Time = 0.28 (sec) , antiderivative size = 226, normalized size of antiderivative = 0.72 \[ \int \frac {1}{x^3 \left (d+e x^4\right ) \left (a+b x^4+c x^8\right )} \, dx=\frac {2 \left (-c d+b e-\frac {a e^2}{d}+\frac {a e^{5/2} x^2 \arctan \left (1-\frac {\sqrt {2} \sqrt [4]{e} x}{\sqrt [4]{d}}\right )}{d^{3/2}}+\frac {a e^{5/2} x^2 \arctan \left (1+\frac {\sqrt {2} \sqrt [4]{e} x}{\sqrt [4]{d}}\right )}{d^{3/2}}\right )+x^2 \text {RootSum}\left [a+b \text {$\#$1}^4+c \text {$\#$1}^8\&,\frac {-b c d \log (x-\text {$\#$1})+b^2 e \log (x-\text {$\#$1})-a c e \log (x-\text {$\#$1})-c^2 d \log (x-\text {$\#$1}) \text {$\#$1}^4+b c e \log (x-\text {$\#$1}) \text {$\#$1}^4}{b \text {$\#$1}^2+2 c \text {$\#$1}^6}\&\right ]}{4 a \left (c d^2+e (-b d+a e)\right ) x^2} \] Input:
Integrate[1/(x^3*(d + e*x^4)*(a + b*x^4 + c*x^8)),x]
Output:
(2*(-(c*d) + b*e - (a*e^2)/d + (a*e^(5/2)*x^2*ArcTan[1 - (Sqrt[2]*e^(1/4)* x)/d^(1/4)])/d^(3/2) + (a*e^(5/2)*x^2*ArcTan[1 + (Sqrt[2]*e^(1/4)*x)/d^(1/ 4)])/d^(3/2)) + x^2*RootSum[a + b*#1^4 + c*#1^8 & , (-(b*c*d*Log[x - #1]) + b^2*e*Log[x - #1] - a*c*e*Log[x - #1] - c^2*d*Log[x - #1]*#1^4 + b*c*e*L og[x - #1]*#1^4)/(b*#1^2 + 2*c*#1^6) & ])/(4*a*(c*d^2 + e*(-(b*d) + a*e))* x^2)
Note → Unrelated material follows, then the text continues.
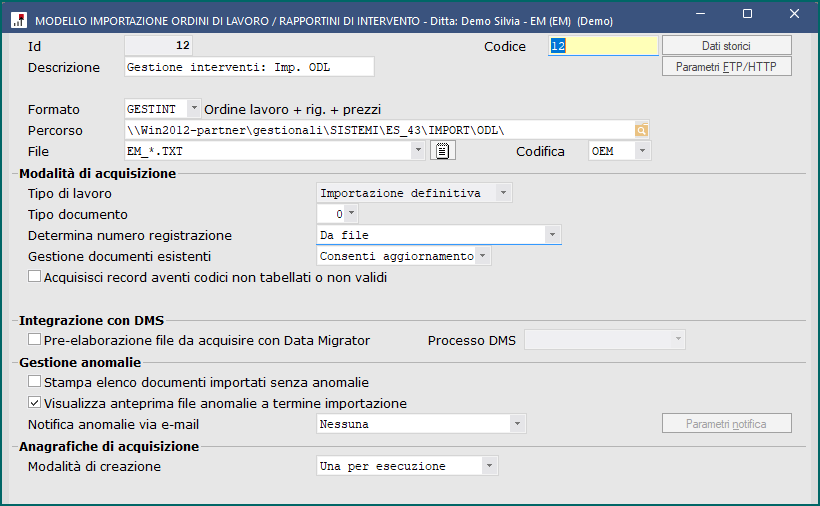The height and width of the screenshot is (506, 820).
Task: Expand the Tipo di lavoro dropdown
Action: 503,193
Time = 0.96 (sec) , antiderivative size = 308, normalized size of antiderivative = 0.99, number of steps used = 4, number of rules used = 3, \(\frac {\text {number of rules}}{\text {integrand size}}\) = 0.111, Rules used = {1814, 1610, 2009}
Below are the steps used by Rubi to obtain the solution. The rule number used for the transformation is given above next to the arrow. The rules definitions used are listed below.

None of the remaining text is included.